Lamentablemente el sentido del voto del pueblo hondureño no pesó tanto para el destino del país como las amistades del conservadurismo político, y entre laxas sanciones y mucho ruido Roberto Micheletti se hizo finalmente con el poder, llegando incluso a negar haberlo alcanzado «bajo la ignominia de un golpe de Estado», sino mediante un «proceso de transición absolutamente legal», refiriéndose por supuesto al secuestro y deportación del presidente Zelaya.
Al golpe de estado le siguió una desaceleración del crecimiento económico del país, el gasto público dejó de ser una prioridad para el nuevo gobierno y los índices de violencia, desigualdad social y corrupción experimentaron un aumento difícilmente de explicar fuera del contexto de un país en estado de shock. El decrecimiento real de la economía en el 2009, producto de la crisis político institucional, fue de aproximadamente el 5,3 por ciento. Dos años después del golpe, más del 100 por ciento de todas las ganancias en el ingreso real serían percibidas por el 10 por ciento más rico de hondureños, la política neoliberal parecía imponerse como gran vencedor del caos político y social.

● **Extracto de datos**:
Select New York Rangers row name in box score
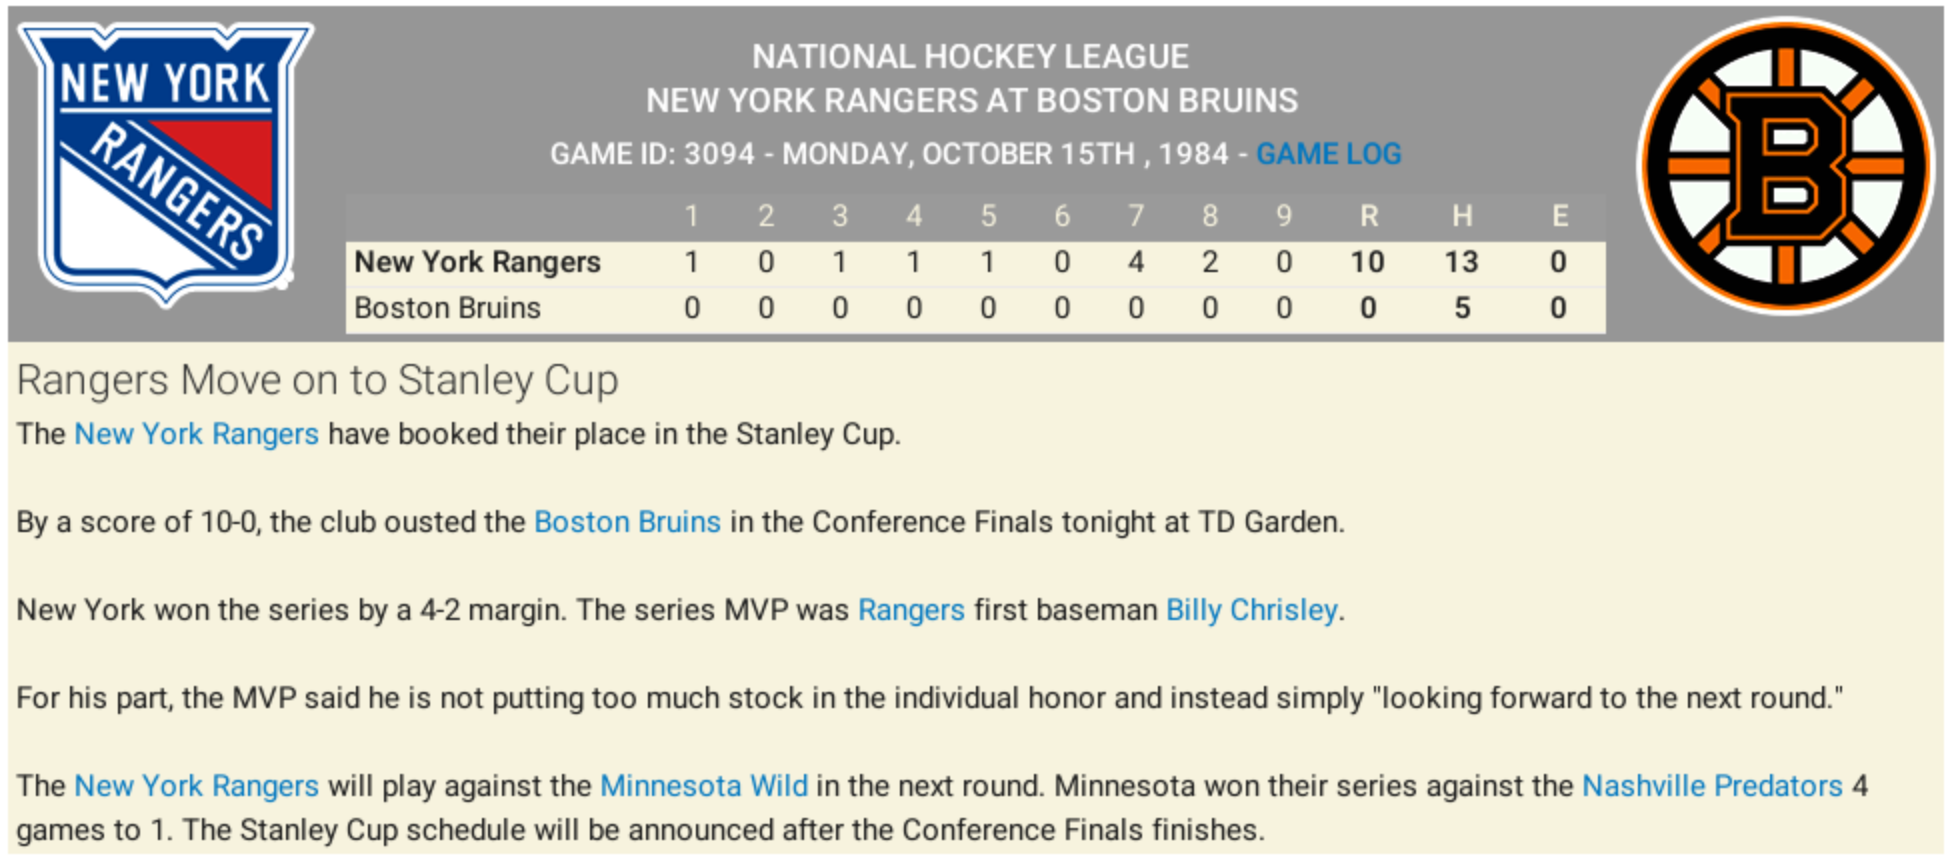 (x=477, y=262)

● **Qué se pide**:
**a)** Según el pasaje sobre Honduras, ¿cuál fue el decrecimiento real aproximado de la economía en 2009?
**b)** Devuelve sin cambios el fragmento del pasaje sobre Honduras que va desde «Al golpe de» hasta «político y social.», esta última incluida.
El material no tiene ningún papel en esto.

● **Resultados esperados**:
**a)** Fue de aproximadamente el 5,3 por ciento.

**b)**
Al golpe de estado le siguió una desaceleración del crecimiento económico del país, el gasto público dejó de ser una prioridad para el nuevo gobierno y los índices de violencia, desigualdad social y corrupción experimentaron un aumento difícilmente de explicar fuera del contexto de un país en estado de shock. El decrecimiento real de la economía en el 2009, producto de la crisis político institucional, fue de aproximadamente el 5,3 por ciento. Dos años después del golpe, más del 100 por ciento de todas las ganancias en el ingreso real serían percibidas por el 10 por ciento más rico de hondureños, la política neoliberal parecía imponerse como gran vencedor del caos político y social.